Yes, I am. I mean consider that if there is a way in which we might be blessed by a warning from one of the species that share the planet with us, it would come from one that is exquisitely beautiful, that embodies qualities akin to the courage, tenacity, and genius we value in ourselves, and that also represents an evolution–or the possibility of an evolution–that we may aspire to.
So let’s follow the trail. The female Monarch lays eggs on the milkweed. Those eggs hatch into baby caterpillars that eat the milkweed nonstop. The milkweed has a bitter taste, which keeps the caterpillars safe from predators. Then the caterpillar attaches to a leaf and creates a pupa or chrysalis. Over the next 10 days, the caterpillar begins to disintegrate, to liquefy really, and the butterfly forms within.
We have come to understand the process as metamorphosis.

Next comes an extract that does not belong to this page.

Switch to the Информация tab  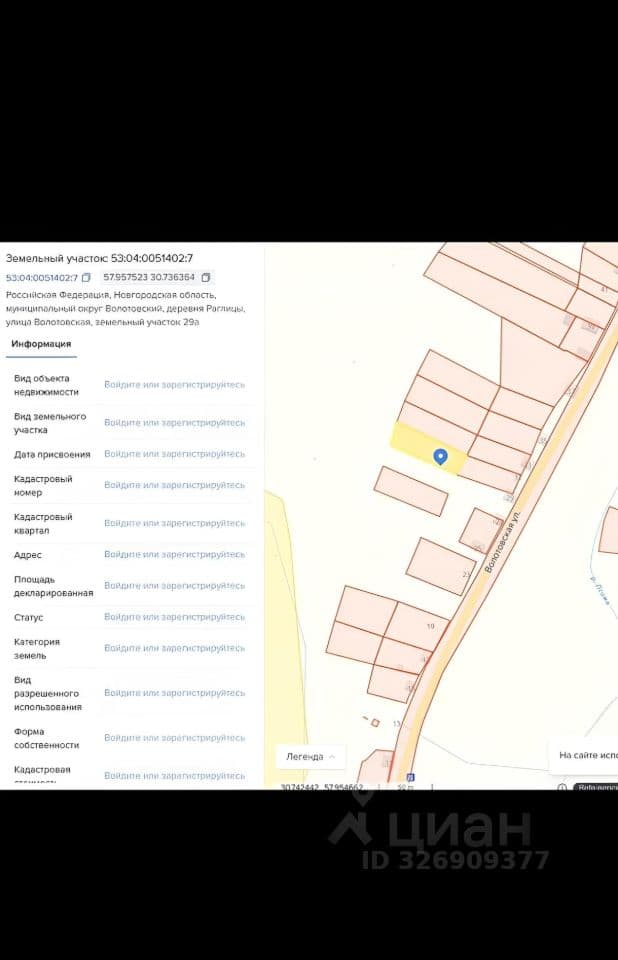(41, 344)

And over the thousands of years of humanity trying to understand itself and to grow, metamorphosis has been taken to heart as a form of guidance and comfort. In art and literature, the wings of the butterfly are associated with the transforming spirit of young love, heroic sacrifice, transcending death, and the rebirth of the soul. Unlike moths, butterflies navigate by the sun. They are guided by the light, so to speak, and we have aspired to that as well.
For the frontispiece of a book he published in 1793 (For Children: The Gates of Paradise), poet William Blake etched the image of mankind as a pupa awaiting transformation. With the image of the Monarch in mind, the idea emerges that we aren’t anything like done in our evolution, and all the hazards afoot suggest that we get moving.

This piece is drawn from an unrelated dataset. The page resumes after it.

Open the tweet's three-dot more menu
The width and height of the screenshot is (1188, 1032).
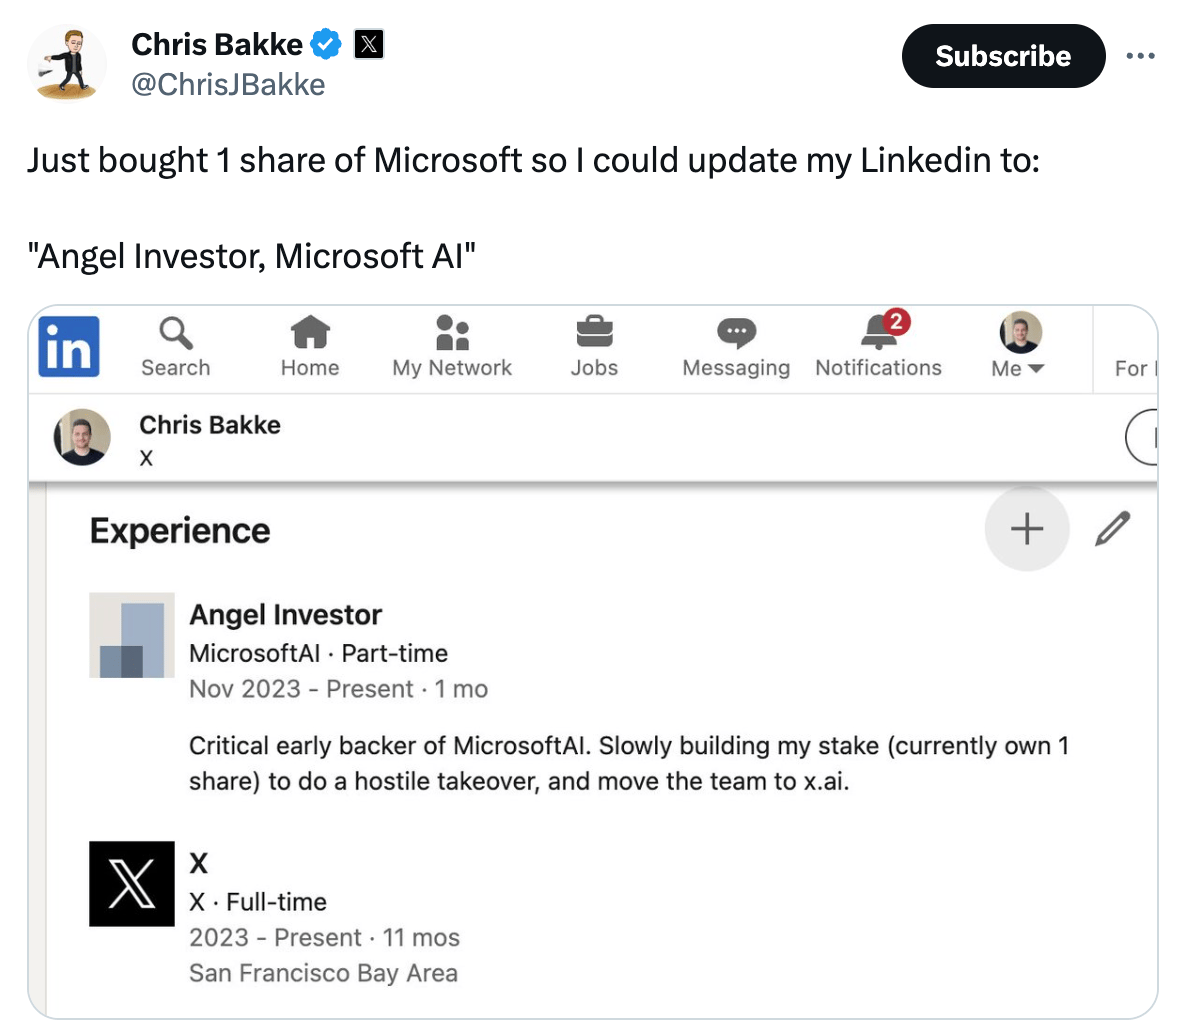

Much of this understanding about the universe of the chrysalis is probably at a subconscious level. However it lives in our belief as individuals that we have the opportunity to fulfill potential; to turn our lives around if we get off track; and rebuild, create, correct, and improve if we have the time and the will. What seems to be coming up is that human will, like that of the Monarch, needs to mobilize soon. The question is how much time we have.
I, for one, will be watching the story of the Monarch not only for its own sake but for what it means to us as a country. As a symbol of transformation, it could be serving as a messenger. Time may be running out for the Monarch butterfly. And if this beautiful creature disappears at least in part because of what we have done to its world, we will at the very least have lost a great teacher–one that reminds us that our own wings are not yet in sight.